About six months ago, I swallowed up all of my fears and got into a relationship and learned oh so much on my journey to falling in love. The lessons I've learned about myself and life in itself are far beyond just beneficial. First of all, I learned to take chances. Being scared to give your heart away just makes you unhappy. If you hold your heart close due to being happier that way, then I don't believe you're losing anything. But if it's your self fears holding you back, learn to let those go. Every one is going to get hurt by love or something at least once. Nothing works out the way we have it drawn out in our heads. We all have our twisted stories that make us stand up straight in the end. My relationship obviously didn't go as planned, and we have now broken up.
Do I regret the relationship? Do I regret moving across country to be with him? Do I regret leaving things behind because of him? Never a day in my life. We may not be right for each other, or it just may not be the right time. But whatever the case is, opening my heart up was so relieving. It was a feeling of self accomplishment that I can do this. I can love someone back and embrace a relationship. Embrace the feelings of butterflies when you kiss each other after a long day at work. Embrace that feeling when you look at your significant other in the distance and think, "That person is really all mine." Embrace the way your body almost aches with the feelings you get from being in love. But two very important life lessons I've learned are, you must almost forget about what you want in order to remember what you need and never, NEVER, let yourself start to sacrifice your happiness for someone else's happiness.

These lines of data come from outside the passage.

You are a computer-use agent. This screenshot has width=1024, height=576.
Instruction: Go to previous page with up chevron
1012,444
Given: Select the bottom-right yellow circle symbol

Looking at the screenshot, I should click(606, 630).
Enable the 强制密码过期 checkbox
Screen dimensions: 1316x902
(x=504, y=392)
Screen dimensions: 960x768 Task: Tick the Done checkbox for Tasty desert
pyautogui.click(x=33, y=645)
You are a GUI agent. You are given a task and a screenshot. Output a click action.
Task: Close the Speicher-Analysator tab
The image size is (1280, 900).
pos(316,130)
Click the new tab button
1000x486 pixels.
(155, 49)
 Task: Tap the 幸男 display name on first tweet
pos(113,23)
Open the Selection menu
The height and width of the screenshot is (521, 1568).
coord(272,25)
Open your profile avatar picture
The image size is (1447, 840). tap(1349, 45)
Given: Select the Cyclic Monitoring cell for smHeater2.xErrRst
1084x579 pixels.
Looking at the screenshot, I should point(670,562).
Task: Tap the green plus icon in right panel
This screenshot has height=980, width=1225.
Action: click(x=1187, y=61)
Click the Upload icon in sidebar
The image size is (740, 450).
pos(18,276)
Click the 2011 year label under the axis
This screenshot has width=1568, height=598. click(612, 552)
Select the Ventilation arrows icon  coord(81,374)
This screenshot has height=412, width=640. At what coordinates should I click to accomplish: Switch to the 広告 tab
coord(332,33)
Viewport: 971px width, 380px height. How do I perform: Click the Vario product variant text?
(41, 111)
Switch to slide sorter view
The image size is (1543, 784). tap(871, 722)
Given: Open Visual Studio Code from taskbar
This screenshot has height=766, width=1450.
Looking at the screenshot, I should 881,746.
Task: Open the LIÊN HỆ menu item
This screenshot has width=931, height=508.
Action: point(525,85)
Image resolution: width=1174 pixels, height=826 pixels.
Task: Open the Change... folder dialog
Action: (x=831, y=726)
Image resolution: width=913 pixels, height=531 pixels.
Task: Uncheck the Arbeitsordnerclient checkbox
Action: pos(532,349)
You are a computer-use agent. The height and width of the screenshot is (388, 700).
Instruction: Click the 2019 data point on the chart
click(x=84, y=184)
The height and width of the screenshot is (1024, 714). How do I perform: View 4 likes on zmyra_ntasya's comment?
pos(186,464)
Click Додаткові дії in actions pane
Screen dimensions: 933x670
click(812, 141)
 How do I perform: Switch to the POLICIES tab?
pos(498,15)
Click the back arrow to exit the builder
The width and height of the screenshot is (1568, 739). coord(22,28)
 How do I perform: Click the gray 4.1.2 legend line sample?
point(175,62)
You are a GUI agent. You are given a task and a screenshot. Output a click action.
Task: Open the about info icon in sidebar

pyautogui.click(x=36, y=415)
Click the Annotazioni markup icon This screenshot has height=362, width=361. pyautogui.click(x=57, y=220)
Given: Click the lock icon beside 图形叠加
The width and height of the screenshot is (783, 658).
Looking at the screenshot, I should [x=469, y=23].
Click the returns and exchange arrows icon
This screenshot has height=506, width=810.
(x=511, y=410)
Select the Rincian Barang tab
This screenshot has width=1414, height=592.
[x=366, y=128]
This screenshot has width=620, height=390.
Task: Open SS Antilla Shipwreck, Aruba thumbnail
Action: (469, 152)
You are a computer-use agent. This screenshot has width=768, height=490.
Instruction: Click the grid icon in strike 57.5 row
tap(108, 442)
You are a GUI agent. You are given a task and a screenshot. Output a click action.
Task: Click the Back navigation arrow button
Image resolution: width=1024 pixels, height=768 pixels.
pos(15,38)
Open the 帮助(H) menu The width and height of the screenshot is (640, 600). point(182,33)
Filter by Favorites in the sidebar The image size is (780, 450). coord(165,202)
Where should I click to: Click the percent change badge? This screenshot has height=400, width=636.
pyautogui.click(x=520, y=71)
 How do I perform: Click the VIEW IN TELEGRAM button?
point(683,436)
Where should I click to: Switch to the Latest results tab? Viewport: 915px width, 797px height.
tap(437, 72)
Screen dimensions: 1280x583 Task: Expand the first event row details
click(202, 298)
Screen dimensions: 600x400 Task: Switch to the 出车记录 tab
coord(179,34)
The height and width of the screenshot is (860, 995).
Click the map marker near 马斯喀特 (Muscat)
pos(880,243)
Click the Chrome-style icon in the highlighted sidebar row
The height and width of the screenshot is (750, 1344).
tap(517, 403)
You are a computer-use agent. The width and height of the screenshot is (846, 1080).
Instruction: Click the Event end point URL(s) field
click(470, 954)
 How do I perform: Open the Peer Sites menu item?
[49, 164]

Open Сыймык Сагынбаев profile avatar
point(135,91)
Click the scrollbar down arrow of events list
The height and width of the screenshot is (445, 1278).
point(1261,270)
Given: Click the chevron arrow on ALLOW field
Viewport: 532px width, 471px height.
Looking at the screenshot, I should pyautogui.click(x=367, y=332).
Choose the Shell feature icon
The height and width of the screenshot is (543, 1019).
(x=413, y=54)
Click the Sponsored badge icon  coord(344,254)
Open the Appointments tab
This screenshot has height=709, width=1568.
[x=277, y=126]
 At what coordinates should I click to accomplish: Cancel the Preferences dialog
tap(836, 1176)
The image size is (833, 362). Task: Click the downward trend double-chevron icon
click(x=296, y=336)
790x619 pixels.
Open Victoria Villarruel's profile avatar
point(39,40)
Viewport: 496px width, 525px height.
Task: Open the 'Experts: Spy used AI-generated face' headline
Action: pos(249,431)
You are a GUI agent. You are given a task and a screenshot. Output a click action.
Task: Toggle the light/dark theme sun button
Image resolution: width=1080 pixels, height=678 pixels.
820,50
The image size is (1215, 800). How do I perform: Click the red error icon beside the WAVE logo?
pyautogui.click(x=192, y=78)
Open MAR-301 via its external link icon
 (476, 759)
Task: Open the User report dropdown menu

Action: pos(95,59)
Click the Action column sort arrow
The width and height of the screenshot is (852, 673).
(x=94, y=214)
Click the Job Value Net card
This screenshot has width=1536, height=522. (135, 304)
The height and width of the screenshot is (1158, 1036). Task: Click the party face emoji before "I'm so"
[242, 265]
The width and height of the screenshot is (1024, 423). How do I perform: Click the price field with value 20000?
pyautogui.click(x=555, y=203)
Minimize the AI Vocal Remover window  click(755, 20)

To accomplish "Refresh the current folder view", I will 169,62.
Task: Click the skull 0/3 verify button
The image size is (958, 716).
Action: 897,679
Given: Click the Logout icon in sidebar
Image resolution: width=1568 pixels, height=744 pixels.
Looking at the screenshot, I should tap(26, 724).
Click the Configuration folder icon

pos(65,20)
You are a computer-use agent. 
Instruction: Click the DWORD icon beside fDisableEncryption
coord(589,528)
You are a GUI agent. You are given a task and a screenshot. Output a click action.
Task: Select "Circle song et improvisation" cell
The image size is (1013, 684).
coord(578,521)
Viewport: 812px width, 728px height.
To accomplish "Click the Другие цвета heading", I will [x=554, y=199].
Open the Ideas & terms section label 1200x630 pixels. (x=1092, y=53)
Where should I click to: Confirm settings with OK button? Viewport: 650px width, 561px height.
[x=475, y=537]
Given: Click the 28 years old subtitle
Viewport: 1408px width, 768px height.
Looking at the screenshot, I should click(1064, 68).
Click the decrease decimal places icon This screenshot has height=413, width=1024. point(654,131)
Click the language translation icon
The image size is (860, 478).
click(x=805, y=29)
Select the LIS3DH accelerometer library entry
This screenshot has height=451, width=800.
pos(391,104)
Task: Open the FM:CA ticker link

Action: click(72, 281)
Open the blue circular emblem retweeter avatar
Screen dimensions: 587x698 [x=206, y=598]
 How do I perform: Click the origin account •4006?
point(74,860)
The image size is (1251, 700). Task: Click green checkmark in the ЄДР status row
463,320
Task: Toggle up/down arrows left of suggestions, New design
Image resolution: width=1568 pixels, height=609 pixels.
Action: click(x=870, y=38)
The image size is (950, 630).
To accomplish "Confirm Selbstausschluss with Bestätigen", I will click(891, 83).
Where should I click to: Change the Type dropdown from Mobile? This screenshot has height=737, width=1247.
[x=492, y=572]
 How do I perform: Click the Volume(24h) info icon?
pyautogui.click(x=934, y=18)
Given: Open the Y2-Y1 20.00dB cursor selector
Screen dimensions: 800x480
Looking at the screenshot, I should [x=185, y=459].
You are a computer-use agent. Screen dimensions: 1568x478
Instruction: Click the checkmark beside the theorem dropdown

Changes are great. Taking chances are even better. I will continue to hold a tight grasp on to my heart. But I have learned that letting it go to someone can be such an amazing experience, whether they deserve it in the future or not. Knowing that you have the strength and are brave enough to put yourself out there, get hurt, and then pick yourself back up is a feeling romantic love can't even amount to. Self love is more powerful than any love in my opinion. So my advice, love yourself and love yourself enough to take a chance in loving someone else.
Yours truly,
Amanda Rae
Excellent as always!!! So glad that you are back and anxiously await future posts!! You are such an amazing young woman and always make me proud!!!